NeutronStream: A Dynamic GNN Training Framework with Sliding Window for Graph Streams

Existing Graph Neural Network (GNN) training frameworks have been designed to help developers easily create performant GNN implementations. However, most existing GNN frameworks assume that the input graphs are static, but ignore that most real-world graphs are constantly evolving. Though many dynamic GNN models have emerged to learn from evolving graphs, the training process of these dynamic GNNs is dramatically different from traditional GNNs in that it captures both the spatial and temporal dependencies of graph updates. This poses new challenges for designing dynamic GNN training frameworks. First, the traditional batched training method fails to capture real-time structural evolution information. Second, the time-dependent nature makes parallel training hard to design. Third, it lacks system supports for users to efficiently implement dynamic GNNs. In this paper, we present NeutronStream, a framework for training dynamic GNN models. NeutronStream abstracts the input dynamic graph into a chronologically updated stream of events and processes the stream with an optimized sliding window to incrementally capture the spatial-temporal dependencies of events. Furthermore, NeutronStream provides a parallel execution engine to tackle the sequential event processing challenge to achieve high performance. NeutronStream also integrates a built-in graph storage structure that supports dynamic updates and provides a set of easy-to-use APIs that allow users to express their dynamic GNNs. Our experimental results demonstrate that, compared to state-of-the-art dynamic GNN implementations, NeutronStream achieves speedups ranging from 1.48X to 5.87X and an average accuracy improvement of 3.97%.
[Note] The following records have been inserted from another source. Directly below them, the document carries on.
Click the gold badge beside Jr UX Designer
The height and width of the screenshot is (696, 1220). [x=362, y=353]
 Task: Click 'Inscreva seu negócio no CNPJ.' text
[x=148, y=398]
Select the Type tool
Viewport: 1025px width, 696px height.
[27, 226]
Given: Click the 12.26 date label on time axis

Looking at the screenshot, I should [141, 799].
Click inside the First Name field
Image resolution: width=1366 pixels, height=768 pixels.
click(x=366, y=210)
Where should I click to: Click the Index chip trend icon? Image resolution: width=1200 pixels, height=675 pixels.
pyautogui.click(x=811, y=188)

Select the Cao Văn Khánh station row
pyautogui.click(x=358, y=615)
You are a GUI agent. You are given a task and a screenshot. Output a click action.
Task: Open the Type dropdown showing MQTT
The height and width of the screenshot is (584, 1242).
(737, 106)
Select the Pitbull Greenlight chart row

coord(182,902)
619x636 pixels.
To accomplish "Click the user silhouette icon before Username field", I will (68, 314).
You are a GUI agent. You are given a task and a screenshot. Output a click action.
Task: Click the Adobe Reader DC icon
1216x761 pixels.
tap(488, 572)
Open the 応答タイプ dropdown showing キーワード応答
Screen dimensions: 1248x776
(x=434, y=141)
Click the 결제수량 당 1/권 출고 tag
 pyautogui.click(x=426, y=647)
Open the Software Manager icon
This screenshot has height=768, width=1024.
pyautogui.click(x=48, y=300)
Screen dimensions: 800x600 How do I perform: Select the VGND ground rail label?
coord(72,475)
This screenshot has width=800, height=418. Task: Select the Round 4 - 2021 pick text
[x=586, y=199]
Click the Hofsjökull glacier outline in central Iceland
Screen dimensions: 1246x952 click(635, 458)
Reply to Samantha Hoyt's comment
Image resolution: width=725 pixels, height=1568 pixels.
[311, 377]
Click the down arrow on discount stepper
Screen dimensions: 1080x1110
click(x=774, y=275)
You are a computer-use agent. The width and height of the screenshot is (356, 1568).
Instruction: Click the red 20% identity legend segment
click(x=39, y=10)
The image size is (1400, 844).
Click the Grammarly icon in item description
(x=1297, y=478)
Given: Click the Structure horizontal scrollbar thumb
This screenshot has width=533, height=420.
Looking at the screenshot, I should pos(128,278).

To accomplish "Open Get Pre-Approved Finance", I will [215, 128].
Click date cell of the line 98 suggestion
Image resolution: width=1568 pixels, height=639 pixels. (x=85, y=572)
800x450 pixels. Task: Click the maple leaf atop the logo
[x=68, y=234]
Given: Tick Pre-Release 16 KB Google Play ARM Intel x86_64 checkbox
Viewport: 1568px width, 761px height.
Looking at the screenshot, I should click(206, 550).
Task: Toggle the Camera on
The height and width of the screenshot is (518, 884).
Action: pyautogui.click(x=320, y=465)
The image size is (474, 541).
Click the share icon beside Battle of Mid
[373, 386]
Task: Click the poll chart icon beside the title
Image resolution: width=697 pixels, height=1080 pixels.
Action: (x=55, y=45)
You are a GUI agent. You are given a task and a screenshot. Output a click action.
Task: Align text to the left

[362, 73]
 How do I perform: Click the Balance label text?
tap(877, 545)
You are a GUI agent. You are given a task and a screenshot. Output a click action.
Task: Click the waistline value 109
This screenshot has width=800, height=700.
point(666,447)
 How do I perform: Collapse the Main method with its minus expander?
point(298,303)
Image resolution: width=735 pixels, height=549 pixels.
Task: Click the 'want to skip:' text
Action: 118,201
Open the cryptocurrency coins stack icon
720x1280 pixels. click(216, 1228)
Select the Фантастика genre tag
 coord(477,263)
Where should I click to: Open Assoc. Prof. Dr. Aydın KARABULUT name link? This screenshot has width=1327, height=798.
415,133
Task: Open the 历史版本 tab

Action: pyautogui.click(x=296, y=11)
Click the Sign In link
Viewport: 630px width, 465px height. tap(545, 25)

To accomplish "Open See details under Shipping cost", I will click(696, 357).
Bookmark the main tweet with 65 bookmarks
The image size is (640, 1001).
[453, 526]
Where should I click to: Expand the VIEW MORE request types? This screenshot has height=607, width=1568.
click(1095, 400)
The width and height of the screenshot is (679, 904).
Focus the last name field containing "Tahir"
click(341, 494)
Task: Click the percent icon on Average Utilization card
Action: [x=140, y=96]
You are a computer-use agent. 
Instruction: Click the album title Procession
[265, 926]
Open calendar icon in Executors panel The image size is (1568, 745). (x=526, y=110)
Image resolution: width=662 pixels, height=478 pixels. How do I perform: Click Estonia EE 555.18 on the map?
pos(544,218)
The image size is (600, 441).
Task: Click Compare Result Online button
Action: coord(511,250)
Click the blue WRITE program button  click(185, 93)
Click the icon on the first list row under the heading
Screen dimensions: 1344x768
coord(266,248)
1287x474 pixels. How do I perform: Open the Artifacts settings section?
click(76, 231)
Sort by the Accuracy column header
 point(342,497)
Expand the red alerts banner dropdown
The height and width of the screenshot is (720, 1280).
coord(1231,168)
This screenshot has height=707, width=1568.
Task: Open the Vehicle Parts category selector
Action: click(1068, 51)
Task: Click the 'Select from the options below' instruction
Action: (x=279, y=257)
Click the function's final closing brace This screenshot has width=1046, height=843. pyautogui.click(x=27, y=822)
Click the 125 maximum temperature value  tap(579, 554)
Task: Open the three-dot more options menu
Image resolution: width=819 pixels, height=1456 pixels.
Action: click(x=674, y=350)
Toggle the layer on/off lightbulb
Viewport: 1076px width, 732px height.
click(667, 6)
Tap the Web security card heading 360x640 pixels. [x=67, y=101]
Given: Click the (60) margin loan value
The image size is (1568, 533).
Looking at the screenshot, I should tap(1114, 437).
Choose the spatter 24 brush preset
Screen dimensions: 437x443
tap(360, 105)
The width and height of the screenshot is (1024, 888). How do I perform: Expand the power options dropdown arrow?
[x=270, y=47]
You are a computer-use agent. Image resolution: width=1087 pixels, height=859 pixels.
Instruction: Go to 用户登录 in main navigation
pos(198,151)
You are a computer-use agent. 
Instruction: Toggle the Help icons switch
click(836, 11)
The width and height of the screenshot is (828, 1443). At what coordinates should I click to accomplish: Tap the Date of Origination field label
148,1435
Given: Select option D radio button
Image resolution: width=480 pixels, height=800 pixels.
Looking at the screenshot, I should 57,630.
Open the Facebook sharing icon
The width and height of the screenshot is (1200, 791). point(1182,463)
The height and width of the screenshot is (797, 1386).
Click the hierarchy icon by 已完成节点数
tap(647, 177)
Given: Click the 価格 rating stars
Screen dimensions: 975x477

翻译：现有的图神经网络训练框架旨在帮助开发者轻松实现高性能的GNN模型。然而，大多数现有GNN框架假设输入图为静态图，忽略了现实世界中图数据持续演变的特性。尽管已有许多动态GNN模型用于学习演化图数据，但这类模型的训练过程与传统GNN存在显著差异——它需要同时捕获图更新的空间依赖与时序依赖。这给动态GNN训练框架的设计带来了新挑战：首先，传统批训练方法无法捕获实时结构演化信息；其次，时间依赖性导致并行训练设计困难；最后，缺乏支持用户高效实现动态GNN的系统工具。本文提出NeutronStream——一个动态GNN模型训练框架。该框架将输入的动态图抽象为按时间顺序更新的事件流，并通过优化后的滑动窗口增量式捕获事件的时空依赖关系。此外，NeutronStream提供并行执行引擎以解决顺序事件处理难题，实现高性能计算。框架还集成了支持动态更新的内置图存储结构，并提供简洁易用的API接口，便于用户表达动态GNN模型。实验结果表明，与当前最先进的动态GNN实现相比，NeutronStream实现了1.48倍至5.87倍的加速比，平均准确率提升3.97%。